I logged on to my computer and typed the mailq command to see how much mail this spammer had piled up on my machine. I was horrified: There were more than 2,000 messages waiting to go out. Nearly all of them were being shipped to AOL and CompuServe customers.

The good news, I thought wryly, was at least this guy hadn't broken into my system. He was slowing down mail for all my customers, giving me a bad name, and making lots of work for me, but at least he hadn't broken in.

The spammer's email invited me to send email for further information, so I did. He sent me a FAQ, a brochure, and a price list. Then I called him up (his phone number was at the bottom of each message) and demanded that he stop using Vineyard.NET as his spam center.

He acquiesced, but I didn't trust this guy for a minute, so I took evasive action. Click "Geek This" to see how.

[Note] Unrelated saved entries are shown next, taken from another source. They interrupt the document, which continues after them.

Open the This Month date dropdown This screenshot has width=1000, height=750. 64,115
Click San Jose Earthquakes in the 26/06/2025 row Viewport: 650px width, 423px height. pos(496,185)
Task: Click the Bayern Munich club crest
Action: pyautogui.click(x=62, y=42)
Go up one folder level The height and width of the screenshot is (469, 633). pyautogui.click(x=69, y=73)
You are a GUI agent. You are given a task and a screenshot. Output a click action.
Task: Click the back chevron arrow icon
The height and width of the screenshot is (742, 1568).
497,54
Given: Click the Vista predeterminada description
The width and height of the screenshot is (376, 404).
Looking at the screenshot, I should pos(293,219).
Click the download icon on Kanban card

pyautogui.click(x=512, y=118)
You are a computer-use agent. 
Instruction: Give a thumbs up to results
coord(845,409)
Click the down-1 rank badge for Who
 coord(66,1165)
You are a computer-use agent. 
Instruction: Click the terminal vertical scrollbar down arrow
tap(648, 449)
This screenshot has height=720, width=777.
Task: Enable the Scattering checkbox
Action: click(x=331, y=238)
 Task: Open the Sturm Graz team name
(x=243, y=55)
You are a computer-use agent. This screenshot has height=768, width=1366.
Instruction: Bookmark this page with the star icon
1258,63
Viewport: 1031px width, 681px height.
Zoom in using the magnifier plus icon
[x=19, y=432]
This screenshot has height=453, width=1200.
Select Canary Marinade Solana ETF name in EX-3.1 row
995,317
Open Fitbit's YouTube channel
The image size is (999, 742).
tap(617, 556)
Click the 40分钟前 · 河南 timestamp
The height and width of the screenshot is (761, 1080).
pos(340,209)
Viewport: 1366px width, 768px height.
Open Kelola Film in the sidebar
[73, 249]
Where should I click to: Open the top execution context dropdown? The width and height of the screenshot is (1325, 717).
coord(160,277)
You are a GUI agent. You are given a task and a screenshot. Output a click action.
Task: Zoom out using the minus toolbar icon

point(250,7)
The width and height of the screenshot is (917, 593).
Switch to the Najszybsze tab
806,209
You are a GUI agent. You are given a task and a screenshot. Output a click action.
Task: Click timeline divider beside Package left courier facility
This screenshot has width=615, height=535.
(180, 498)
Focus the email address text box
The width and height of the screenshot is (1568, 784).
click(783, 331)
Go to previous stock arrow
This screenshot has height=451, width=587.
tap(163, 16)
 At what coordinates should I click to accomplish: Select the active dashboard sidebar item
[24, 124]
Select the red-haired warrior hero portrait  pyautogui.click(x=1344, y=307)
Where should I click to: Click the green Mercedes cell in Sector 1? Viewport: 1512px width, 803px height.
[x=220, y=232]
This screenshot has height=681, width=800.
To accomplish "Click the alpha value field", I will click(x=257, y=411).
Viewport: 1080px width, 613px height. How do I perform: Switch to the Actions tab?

Next I decided to delete the spammer's outgoing mail from our system. This was also easy. All the spammer's mail contained the letters "quantcom.com." I just deleted any file which contained that character string.

But my real anti-spamming solution is a number of modifications I'm making to Vineyard.NET's mail server. Here at Vineyard.NET, we use a program called "smap" to receive outside email. Smap is part of the Trusted Information System's Firewall Toolkit. It's a simple program that receives outside email and throws it in a special directory; a second program, called "smapd," scans this directory and performs the actual mail delivery. This two-program approach is designed to avoid the sort of security problems that plague Sendmail, another mail server.

I've set up Vineyard.NET's smap configuration file so that mail to Vineyard.NET that contains more than a few dozen recipients will be rejected. Smap actually already contains the code to do this, but it's disabled by default.

The second thing I'm doing is having smap distinguish between connections from inside my network and those from the outside. Mail from the outside will only be accepted if it's for Vineyard.NET users. This will prevent Vineyard.NET from being used by another spammer.

The nice thing about smap is that when it rejects a mail message, the TCP/IP connection is closed even before the message gets sent. It's not like a mail bounce - the message stays put on the spammer's computer.